Support variable head_dim (Gemma 4 uses head_dim=256 vs the typical 128)
Make present_key/present_value outputs optional to support KV-shared layers (Gemma 4 has 15 KV layers shared across 35 GQA nodes, where 20 nodes reuse cached KV from earlier layers)
Add unit tests for variable head_dim and optional present KV outputs

Motivation and Context

Gemma 4 E2B is exported at ONNX opset 24. Without Cast and Shape registrations for opset 24, these ops fall back to CPU, causing unnecessary data transfers and potential failures.

Gemma 4 also uses an unconventional attention architecture with head_dim=256 and KV-shared layers where only 15 of 35 GQA nodes produce new KV cache outputs. The GQA kernel changes enable the WebGPU EP to handle both of these patterns correctly.
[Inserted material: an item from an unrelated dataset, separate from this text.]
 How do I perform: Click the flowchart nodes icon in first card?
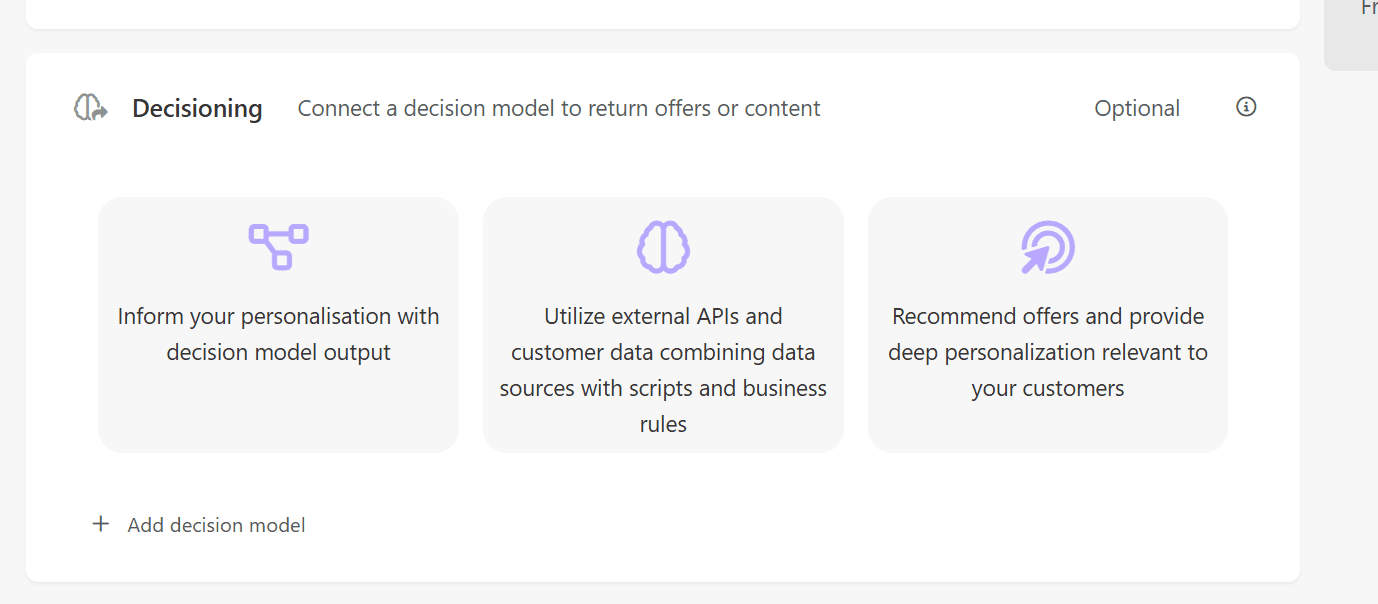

🤖 Generated with Claude Code

Models exported at opset 24 (e.g. Gemma 4) require these registrations to avoid falling back to CPU for basic tensor operations. Co-Authored-By: Claude Opus 4 <noreply@anthropic.com>

Copilot

Pull request overview

Adds WebGPU EP support for Gemma 4 E2B by registering opset 24 versions of Cast and Shape, and by extending the GroupQueryAttention kernel to handle the model's variable head_dim (e.g. 256) and KV-shared layers where kv_sequence_length==0 and present_key/present_value are optional.

Changes:

Cast and Shape get explicit opset 23–23 versioned registrations plus new opset 24 registrations (kernels themselves unchanged).
WebGPU GroupQueryAttention now accepts a missing present_key/present_value and a zero-length new KV input, routing the call through flash attention using past_key/past_value as the KV context; rotary on Q is supported via a dummy K buffer.
WebgpuAttentionParameters(GroupQueryAttentionParameters) now initializes kv_sequence_length_ from parameters.kv_sequence_length (previously the Q sequence length), and ApplyFlashAttention's internal present K/V buffer shape uses kv_num_heads_ instead of num_heads_.
New WebGPU tests cross-check shared-KV decode/prompt/GQA-ratio/rotary against CPU.

Reviewed changes

Copilot reviewed 7 out of 7 changed files in this pull request and generated 2 comments.

Show a summary per file

File	Description
onnxruntime/core/providers/webgpu/webgpu_execution_provider.cc	Splits Shape and Cast opset 23 registrations into 23–23 versioned and adds opset 24 registrations.
onnxruntime/core/providers/webgpu/tensor/shape_op.cc	Adds Shape kernel definition for opset 23–23 and bumps the open-ended registration to opset 24.
onnxruntime/core/providers/webgpu/tensor/cast.cc	Adds explicit `CreateCastKernelInfo<23,23>` and `CreateCastKernelInfo<24>` template instantiations.
onnxruntime/contrib_ops/webgpu/bert/attention_common.h	Fixes GQA `kv_sequence_length_` to read from `parameters.kv_sequence_length` rather than Q's sequence length.
onnxruntime/contrib_ops/webgpu/bert/flash_attention.cc	Uses `kv_num_heads_` for internal present K/V shape; adds a `kv_empty` branch that aliases `past_key`/`past_value` as `present_key`/`present_value` via `const_cast`.
onnxruntime/contrib_ops/webgpu/bert/group_query_attention.cc	Drops the hard requirement on present K/V outputs, adds a `kv_empty` fast path that skips K/V processing (with dummy K for rotary), and errors out if the non-flash path is reached with shared KV.
onnxruntime/test/contrib_ops/group_query_attention_op_test.cc	Adds a `use_webgpu` parameter to two shared-KV test helpers and four new WebGPU shared-KV tests cross-checked against CPU.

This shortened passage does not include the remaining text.